*About this task*. Reproduce the entries exactly.
*** Data for this task Section Begins ***
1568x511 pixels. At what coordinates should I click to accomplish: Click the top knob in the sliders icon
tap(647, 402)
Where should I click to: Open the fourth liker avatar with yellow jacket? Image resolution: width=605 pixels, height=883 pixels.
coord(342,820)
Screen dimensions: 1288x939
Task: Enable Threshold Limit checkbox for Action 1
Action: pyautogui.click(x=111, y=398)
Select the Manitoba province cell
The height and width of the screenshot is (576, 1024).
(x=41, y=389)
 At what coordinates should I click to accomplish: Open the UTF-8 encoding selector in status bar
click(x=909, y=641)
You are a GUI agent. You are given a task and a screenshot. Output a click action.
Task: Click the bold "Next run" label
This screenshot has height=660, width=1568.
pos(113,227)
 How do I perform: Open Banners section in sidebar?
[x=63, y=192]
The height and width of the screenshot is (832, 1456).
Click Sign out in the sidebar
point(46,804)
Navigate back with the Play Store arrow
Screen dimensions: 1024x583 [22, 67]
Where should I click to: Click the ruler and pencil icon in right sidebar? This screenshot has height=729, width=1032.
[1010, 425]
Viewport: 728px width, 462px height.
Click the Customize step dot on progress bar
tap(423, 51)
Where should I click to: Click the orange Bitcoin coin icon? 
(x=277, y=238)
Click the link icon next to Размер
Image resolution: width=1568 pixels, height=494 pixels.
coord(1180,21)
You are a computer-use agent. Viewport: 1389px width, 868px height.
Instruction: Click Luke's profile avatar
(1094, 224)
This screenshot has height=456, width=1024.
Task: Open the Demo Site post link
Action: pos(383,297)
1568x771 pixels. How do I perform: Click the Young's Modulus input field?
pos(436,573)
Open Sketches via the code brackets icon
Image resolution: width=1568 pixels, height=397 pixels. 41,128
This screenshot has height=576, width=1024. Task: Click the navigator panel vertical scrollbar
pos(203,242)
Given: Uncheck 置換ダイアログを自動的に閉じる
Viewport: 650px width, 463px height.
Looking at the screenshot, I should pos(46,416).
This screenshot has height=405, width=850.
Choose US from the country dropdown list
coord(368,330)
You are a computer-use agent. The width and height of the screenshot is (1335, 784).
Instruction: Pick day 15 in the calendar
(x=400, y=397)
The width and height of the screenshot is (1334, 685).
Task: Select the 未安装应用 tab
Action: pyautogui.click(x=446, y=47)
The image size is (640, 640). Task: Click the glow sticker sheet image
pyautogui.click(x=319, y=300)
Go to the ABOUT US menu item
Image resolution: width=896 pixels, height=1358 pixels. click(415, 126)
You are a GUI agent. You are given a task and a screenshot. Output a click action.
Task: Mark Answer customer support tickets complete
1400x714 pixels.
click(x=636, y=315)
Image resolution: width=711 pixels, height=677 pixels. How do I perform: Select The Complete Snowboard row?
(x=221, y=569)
*** Data for this task Section Ends ***
*Your solution*.
1568x511 pixels. At what coordinates should I click to accomplish: Click the top knob in the sliders icon
tap(647, 402)
Where should I click to: Open the fourth liker avatar with yellow jacket? Image resolution: width=605 pixels, height=883 pixels.
coord(342,820)
Screen dimensions: 1288x939
Task: Enable Threshold Limit checkbox for Action 1
Action: pyautogui.click(x=111, y=398)
Select the Manitoba province cell
The height and width of the screenshot is (576, 1024).
(x=41, y=389)
 At what coordinates should I click to accomplish: Open the UTF-8 encoding selector in status bar
click(x=909, y=641)
You are a GUI agent. You are given a task and a screenshot. Output a click action.
Task: Click the bold "Next run" label
This screenshot has height=660, width=1568.
pos(113,227)
 How do I perform: Open Banners section in sidebar?
[x=63, y=192]
The height and width of the screenshot is (832, 1456).
Click Sign out in the sidebar
point(46,804)
Navigate back with the Play Store arrow
Screen dimensions: 1024x583 [22, 67]
Where should I click to: Click the ruler and pencil icon in right sidebar? This screenshot has height=729, width=1032.
[1010, 425]
Viewport: 728px width, 462px height.
Click the Customize step dot on progress bar
tap(423, 51)
Where should I click to: Click the orange Bitcoin coin icon? 
(x=277, y=238)
Click the link icon next to Размер
Image resolution: width=1568 pixels, height=494 pixels.
coord(1180,21)
You are a computer-use agent. Viewport: 1389px width, 868px height.
Instruction: Click Luke's profile avatar
(1094, 224)
This screenshot has height=456, width=1024.
Task: Open the Demo Site post link
Action: pos(383,297)
1568x771 pixels. How do I perform: Click the Young's Modulus input field?
pos(436,573)
Open Sketches via the code brackets icon
Image resolution: width=1568 pixels, height=397 pixels. 41,128
This screenshot has height=576, width=1024. Task: Click the navigator panel vertical scrollbar
pos(203,242)
Given: Uncheck 置換ダイアログを自動的に閉じる
Viewport: 650px width, 463px height.
Looking at the screenshot, I should pos(46,416).
This screenshot has height=405, width=850.
Choose US from the country dropdown list
coord(368,330)
You are a computer-use agent. The width and height of the screenshot is (1335, 784).
Instruction: Pick day 15 in the calendar
(x=400, y=397)
The width and height of the screenshot is (1334, 685).
Task: Select the 未安装应用 tab
Action: pyautogui.click(x=446, y=47)
The image size is (640, 640). Task: Click the glow sticker sheet image
pyautogui.click(x=319, y=300)
Go to the ABOUT US menu item
Image resolution: width=896 pixels, height=1358 pixels. click(415, 126)
You are a GUI agent. You are given a task and a screenshot. Output a click action.
Task: Mark Answer customer support tickets complete
1400x714 pixels.
click(x=636, y=315)
Image resolution: width=711 pixels, height=677 pixels. How do I perform: Select The Complete Snowboard row?
(x=221, y=569)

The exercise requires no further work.